Does Nicotine Kill Brain Cells?

The negative effects of smoking are very well-known at this point. From cardiovascular issues to the various other small, yet still harmful effects that affect the rest of the body.

For the longest time, much of the research and attention has been focused on the toxic effects of tobacco, especially how it affects the breathing system of the body, and how that leads to other health complications later on.

With the first breakthroughs in research coming from Europe in the 1940s, the evidence against tobacco and smoking started to mount, with the proof becoming impossible to deny by the time we reached the 1960s.

However, for just as long, we have also been aware of the dangerous effects of nicotine which can also have pretty negative consequences.

As time has gone on, and our research has turned more to nicotine, and the reasons why it is so addictive, we have started to also uncover just how nicotine works., and where it is most dangerous and harmful to us.

Those of us who have watched anti-smoking public service videos, or been on an anti-smoking awareness course, may be aware of some of the effects that nicotine has on the human body.

Increased blood pressure weakening arterial walls, and burning sensation in your throat and mouth, are all well-documented negative effects of this other major chemical component of smoking.

However, by far one of the most damaging things that nicotine does its work on is the human brain.

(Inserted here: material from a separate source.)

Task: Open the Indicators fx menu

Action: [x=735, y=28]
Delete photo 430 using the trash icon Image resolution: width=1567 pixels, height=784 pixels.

In this article, we are going to discuss some of the effects that nicotine has on the human brain, as well as what makes it such an addictive chemical that is so hard for many people to get rid of it from their bodies.

Effects of Smoking On The Brain

What is very interesting about the effects of smoking on the brain, is that it is often much easier to understand how much smoking, and by extension nicotine, when a person starts to experience withdrawal symptoms.

Very often, when someone has decided to quit smoking, along with many other withdrawal symptoms, such as a massive increase in appetite and the tightness in your chest, has a severe effect on your brain’s capacity to function.

For example:

  • You may find that you have difficulty concentrating as a withdrawal symptom.
  • You are also going to find it more difficult to remember things, as well as have difficulty forming new memories.
  • Likewise, you will also find that you are much easier to irritate, as well as quick to anger, as you go through nicotine withdrawal.
  • Combining all of these factors with an increase in stress levels, you’ll see that every other mental activity’s issues are exacerbated. 

Why Smoking Is So Addictive

All these behavioral changes beg the question of what exactly nicotine does to the body to cause such a drastic change. Well, the reason for this is because of how nicotine reacts in the brain.

When a person smokes, the nicotine in a cigarette will cause the neurotransmitters in your brain to release a huge amount of dopamine and other endorphins, which are responsible for regulating pleasure in the body, causing you to experience a massive wave of it all at once.

However, as you smoke more your brain also starts to develop a resistance to nicotine’s effects, meaning that you have to smoke even more to get the same fix.

At the same time, your brain begins to rely on the dopamine fix you get from absorbing nicotine.

These two factors are what cause the increased addiction, as well as what causes the massive change and withdrawal when you eventually decide to quit.

Effects Of Nicotine On Your Brain Cells

Because the brain is such a complex organ of the human body, it is quite difficult to distinguish what exactly exposure to nicotine does to the brain, at least whilst a person is still smoking.

For this, scientists and researchers have had to turn to studies of members of the public to try and measure its effects on the brain.

Hampering Brain Development

One of the studies that have been carried out on the effects of nicotine on the human brain is how it hinders the growth and development of some of the higher functions that brains develop over time.

This is especially the case for adolescents and teenagers, who are still going through the final stages of developing executive functions and attention spans.

This was found to be the case in a study in 2012, where the researchers tested to see if teenagers who were smokers would develop any higher functioning developmental disorders later on in life.

What they did find was that adolescents that smoked were more likely to eventually suffer from issues with attention deficits and develop psychiatric disorders.

This isn’t too surprising when you consider the age of the participants.

Considering that, as we just mentioned, a teenager’s brain is still developing, introducing a new chemical to that developing system can have radical effects later down the road.

It is why we have age limits on when alcohol is legal to consume, and why virtually almost all types of drugs are discouraged until later adulthood at least, as well as for the obvious legal reasons.

Reduced Plasticity & Growth

Not only that, but the effects of stunting brain development don’t stop at adolescence it seems.

When researchers tested giving nicotine to rats over 6 weeks, they found that the rat’s brains suffered a massive cut in the growth of brain matter responsible for memory formation, around 50%, as well as an increased death of other brain cells.

Final Thoughts

In short, nicotine does not just kill brain cells but also stunts the formation of new ones to replace them.

If there was any reason to quit smoking, keeping a hold of those precious memories has to be one of them!